Diets can be hard to follow. It’s one reason many diets fail and people regain the weight they initially lost. But as you age, what you eat can have a real impact on your health, especially as your risk increases for conditions such as high blood pressure and heart disease.
The American Heart Association recently reviewed medical data to figure out the most heart-healthy food plan. And despite some top contenders like the Mediterranean and vegan diets, their vote went to the Dietary Approaches to Stop Hypertension (DASH) diet.
Understanding the DASH Diet
The DASH diet is a flexible eating plan created by the National Heart, Lung, and Blood Institute. Unlike other meal plans, there are no dietary restrictions on what you can or can’t eat. Instead, the plan provides recommendations to shape your daily and weekly nutritional goals.
“The DASH diet is one of the few heart healthy diets studied throughout the years,” says Dr. Cheng-Han Chen, an interventional cardiologist and medical director of the Structural Heart Program at MemorialCare Saddleback Medical Center in California. “It does a great job at lowering blood pressure and that’s an important risk factor of heart disease we want to take care of and improve.”
While everyone’s eating plan will look a little bit different, the diet focuses on a few key general themes. The DASH eating plan involves eating vegetables, fruits, and whole grains such as whole-wheat bread. All of the above are high in fiber, which can make you feel fuller faster. Moreover, the plan also encourages people to choose fat-free or low-fat dairy options such as beans, fish, nuts, and lean meats like chicken breast.
The DASH diet also encourages you to limit your consumption of foods high in alcohol, salt, and saturated fats. These include coconut oil, red meat, whole milk, and cheese. Additionally, people on the DASH diet should reduce the amount of soda and other sweets they consume.
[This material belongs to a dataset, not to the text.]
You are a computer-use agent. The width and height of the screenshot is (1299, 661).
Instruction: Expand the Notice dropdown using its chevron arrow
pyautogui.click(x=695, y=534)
Based on a 2,000 calorie diet, the daily servings for the DASH eating plan includes:
- 6 to 8 servings of grains
- 4 to 5 servings of vegetables
- 4 to 5 servings of fruits
- 2 to 3 servings of fat free dairy
- 4 to 5 servings of nuts and seeds
- 6 or less servings of lean meats, chicken, and fish
- 2 to 3 servings of fats and oils
- 5 servings or less of sweets per week
- Less than 2,300 mg of salt
While it’s possible to shed pounds because of healthier eating habits, keep in mind that the DASH diet is not a weight loss meal plan. It was designed to lower blood pressure and cholesterol by removing empty carbs and replacing them with protein and “good” fats.
“The easiest way to think about it is not as a diet, but as a healthier way of eating,” explains Dr. Chen. With this reasoning, he says anyone could adopt the DASH diet, but it’s of even more importance for people who are overweight or have high blood pressure.
What’s the science behind the DASH diet?
The American Heart Association rated 10 of the most popular diets intended to help with heart health. The Mediterranean, vegetarian, and pescetarian meal plans adhered to their guidelines on healthy heart eating — eating plenty of fruits and vegetables, limiting sugar and salt, and restricting ultraprocessed foods, to name a few. Meanwhile, the paleo and keto diets actually worsened a person’s heart health.
The DASH diet was the only diet that received a perfect score of 100 with the Mediterranean diet closely following with a score of 89. This is because the Mediterranean diet does allow for a small amount of drinking.
The news of the DASH diet being ranked the top heart-healthy diet isn’t too surprising. Research in recent years has been linking the DASH diet to a lower risk of heart disease and heart failure as one gets older. One study estimated a 10 percent decreased risk of heart disease after following the DASH diet for two months.
How to get started
Starting any lifestyle change is hard at first, but there are tips you can take to stick to the the DASH diet.
With any diet, you want to start gradually. Making a complete overhaul of your eating habits can cause too much pressure and make you more likely to give up. Instead, try slowly adding more heart-healthy foods day by day like adding another vegetable during lunch or dinner. While every body is different, Dr. Chen says you can start seeing benefits in a couple of weeks of starting the DASH diet. “I’ve had patients tell they just feel better and have more energy in a matter of days.”
To keep yourself from snacking mindlessly, consider using a food diary or app to record your current eating habits. Once you figure out the patterns of when you’re most likely to crave junk food or sweets, you can prepare some fruits and other low-fat snacks to satisfy cravings.
The most important thing is to not give up if you don’t see results immediately. You will eventually notice small changes in your health that Dr. Chen says can act like positive reinforcement to keep going. “Don’t think of it as a quick weight loss diet scheme, but a long-term investment for your health and future.”